For historical reasons, many parts of my site have a hand-written html landing page that then has links to TTG galleries.
When I first moved from CE4 to Backlight, I found that the .htaccess file broke this sytem by creating index.php files that got priority, and even if I explicitly included the index.html in the URL, linked images on that page were not found.
I remember that at the time Rod instructed me on a simple change to the .htaccess file that solved the problem, but now when I upgraded to Backlight 6, the problem reappeared.
I can’t find my old question in the community, nor in my own notes, and some amateur fiddling in the .htaccess got me nowhere. And it turns out my backups weren’t doing what I thought they were doing…
Since I have many instances of the problem, I would like to fix it in the top level .htaccess, which I think was how it was.
Thanks, that was indeed the thread, and there Rod said that they had just spotted the problem, and he sent a copy of the about-to-be-released .htaccess that was designed to solve the problem of ignoring assets that were in the top level directories.
I tried using that .htaccess at the very top level again, but not surprisingly it caused other problems now.
I have found that simply deleting (renaming) .htaccess and index.php in the top level of each of the hand-written pages solves the problem, so I think I’ll go the route of hunting them all down (might sound easy, but it’s an accumulation of 30 years of projects).
But if the new .htaccess files could be modified to allow legacy use of assets at top levels, as before, that would help me, and probably others.
Backlight 6 has an option to designate your own HTML file for the content of the homepage, while still retaining the full functionality of other Backlight-managed links.
This is available under Admin > Settings then clicking on Show Advanced Settings.
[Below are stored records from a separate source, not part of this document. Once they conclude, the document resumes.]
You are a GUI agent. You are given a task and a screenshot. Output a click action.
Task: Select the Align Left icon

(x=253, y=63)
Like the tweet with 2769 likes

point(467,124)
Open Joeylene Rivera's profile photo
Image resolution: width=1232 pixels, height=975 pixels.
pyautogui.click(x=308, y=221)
Suggestion: I’m creating converting an old WordPress site to plain html in Backlight. I’ve created the usual Backlight Templates and a Page for each site page and dropped the page’s html code (obviously minus the header and footer) into Page Copy → Main Copy. It works perfectly including any external links and it’s being used for all the pages, not just the home page.This gives me the benefit of all of Backlight’s responsive URL formatting which is much easier than using something like Bootstrap.
I do have a few stand alone html pages - like a screenshot of an article that is no longer on the web - and I’ve put those in the root folder (above the backlight folder along with the .htaccess file) and it links OK to there from the backlight page.